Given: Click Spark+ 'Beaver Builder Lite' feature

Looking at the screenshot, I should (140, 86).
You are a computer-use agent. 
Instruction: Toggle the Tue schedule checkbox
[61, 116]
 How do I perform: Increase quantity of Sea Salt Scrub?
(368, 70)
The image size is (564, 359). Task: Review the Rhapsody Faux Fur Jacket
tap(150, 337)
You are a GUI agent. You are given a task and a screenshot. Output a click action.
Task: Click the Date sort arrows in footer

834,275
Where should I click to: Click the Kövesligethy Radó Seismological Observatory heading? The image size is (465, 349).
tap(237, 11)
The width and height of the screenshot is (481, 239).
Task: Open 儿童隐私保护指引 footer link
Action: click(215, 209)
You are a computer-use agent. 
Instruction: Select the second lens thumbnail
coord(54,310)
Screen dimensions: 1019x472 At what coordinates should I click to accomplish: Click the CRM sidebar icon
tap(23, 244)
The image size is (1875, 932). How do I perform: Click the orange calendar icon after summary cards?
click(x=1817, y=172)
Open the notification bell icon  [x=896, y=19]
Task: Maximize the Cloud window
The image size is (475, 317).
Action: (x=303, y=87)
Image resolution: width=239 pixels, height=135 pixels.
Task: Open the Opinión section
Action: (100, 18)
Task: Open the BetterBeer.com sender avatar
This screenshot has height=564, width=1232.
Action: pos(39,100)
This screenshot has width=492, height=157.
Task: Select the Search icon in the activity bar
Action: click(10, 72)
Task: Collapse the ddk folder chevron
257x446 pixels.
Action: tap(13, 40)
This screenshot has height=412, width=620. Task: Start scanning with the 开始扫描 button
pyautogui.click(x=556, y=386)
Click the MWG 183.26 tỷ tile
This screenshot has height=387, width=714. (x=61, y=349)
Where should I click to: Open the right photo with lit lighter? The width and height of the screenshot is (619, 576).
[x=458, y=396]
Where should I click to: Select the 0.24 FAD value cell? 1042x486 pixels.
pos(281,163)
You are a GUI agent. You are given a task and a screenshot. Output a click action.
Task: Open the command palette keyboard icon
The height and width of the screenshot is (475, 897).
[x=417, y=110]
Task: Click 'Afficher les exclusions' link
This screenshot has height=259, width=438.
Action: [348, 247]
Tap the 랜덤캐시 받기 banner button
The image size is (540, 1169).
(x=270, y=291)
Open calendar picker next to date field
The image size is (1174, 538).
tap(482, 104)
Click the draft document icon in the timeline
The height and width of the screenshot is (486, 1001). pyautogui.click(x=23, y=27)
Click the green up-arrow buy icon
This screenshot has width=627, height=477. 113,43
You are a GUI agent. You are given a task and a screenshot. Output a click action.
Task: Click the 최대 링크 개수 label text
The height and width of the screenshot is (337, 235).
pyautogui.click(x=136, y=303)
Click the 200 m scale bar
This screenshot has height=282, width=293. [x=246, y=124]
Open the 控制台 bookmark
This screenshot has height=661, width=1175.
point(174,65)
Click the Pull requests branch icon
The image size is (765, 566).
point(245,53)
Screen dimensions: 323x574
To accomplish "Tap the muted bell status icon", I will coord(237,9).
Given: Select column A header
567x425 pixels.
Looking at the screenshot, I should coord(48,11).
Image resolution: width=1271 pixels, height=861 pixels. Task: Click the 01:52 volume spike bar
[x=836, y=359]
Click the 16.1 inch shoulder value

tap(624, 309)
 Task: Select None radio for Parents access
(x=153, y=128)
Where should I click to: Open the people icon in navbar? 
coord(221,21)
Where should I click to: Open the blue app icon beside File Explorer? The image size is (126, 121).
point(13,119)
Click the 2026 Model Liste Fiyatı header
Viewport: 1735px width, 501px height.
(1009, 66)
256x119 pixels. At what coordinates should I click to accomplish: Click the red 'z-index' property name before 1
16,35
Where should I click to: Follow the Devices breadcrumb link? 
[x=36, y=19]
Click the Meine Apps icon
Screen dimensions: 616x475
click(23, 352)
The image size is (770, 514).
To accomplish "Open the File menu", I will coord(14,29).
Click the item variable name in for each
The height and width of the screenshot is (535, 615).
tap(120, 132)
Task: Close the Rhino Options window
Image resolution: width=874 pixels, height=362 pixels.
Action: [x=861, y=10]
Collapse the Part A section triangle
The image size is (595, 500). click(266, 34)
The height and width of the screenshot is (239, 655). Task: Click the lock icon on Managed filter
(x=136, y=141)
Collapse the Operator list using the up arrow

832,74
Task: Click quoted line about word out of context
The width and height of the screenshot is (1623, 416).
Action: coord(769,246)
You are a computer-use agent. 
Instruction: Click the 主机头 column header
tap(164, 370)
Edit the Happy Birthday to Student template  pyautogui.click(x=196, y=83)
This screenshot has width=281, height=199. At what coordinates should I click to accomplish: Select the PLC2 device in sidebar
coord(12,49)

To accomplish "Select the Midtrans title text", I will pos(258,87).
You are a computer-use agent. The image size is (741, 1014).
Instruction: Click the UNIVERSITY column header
__________________________________________________
→ **WHAT IS EXPECTED**: Everything from the line with "Where should I click to: Open the blue" down to the final line above is to be retyped exactly. Leave the earlier lines out.

→ **ANSWER TO THIS PROBLEM**:
Where should I click to: Open the blue app icon beside File Explorer? The image size is (126, 121).
point(13,119)
Click the 2026 Model Liste Fiyatı header
Viewport: 1735px width, 501px height.
(1009, 66)
256x119 pixels. At what coordinates should I click to accomplish: Click the red 'z-index' property name before 1
16,35
Where should I click to: Follow the Devices breadcrumb link? 
[x=36, y=19]
Click the Meine Apps icon
Screen dimensions: 616x475
click(23, 352)
The image size is (770, 514).
To accomplish "Open the File menu", I will coord(14,29).
Click the item variable name in for each
The height and width of the screenshot is (535, 615).
tap(120, 132)
Task: Close the Rhino Options window
Image resolution: width=874 pixels, height=362 pixels.
Action: [x=861, y=10]
Collapse the Part A section triangle
The image size is (595, 500). click(266, 34)
The height and width of the screenshot is (239, 655). Task: Click the lock icon on Managed filter
(x=136, y=141)
Collapse the Operator list using the up arrow

832,74
Task: Click quoted line about word out of context
The width and height of the screenshot is (1623, 416).
Action: coord(769,246)
You are a computer-use agent. 
Instruction: Click the 主机头 column header
tap(164, 370)
Edit the Happy Birthday to Student template  pyautogui.click(x=196, y=83)
This screenshot has width=281, height=199. At what coordinates should I click to accomplish: Select the PLC2 device in sidebar
coord(12,49)

To accomplish "Select the Midtrans title text", I will pos(258,87).
You are a computer-use agent. The image size is (741, 1014).
Instruction: Click the UNIVERSITY column header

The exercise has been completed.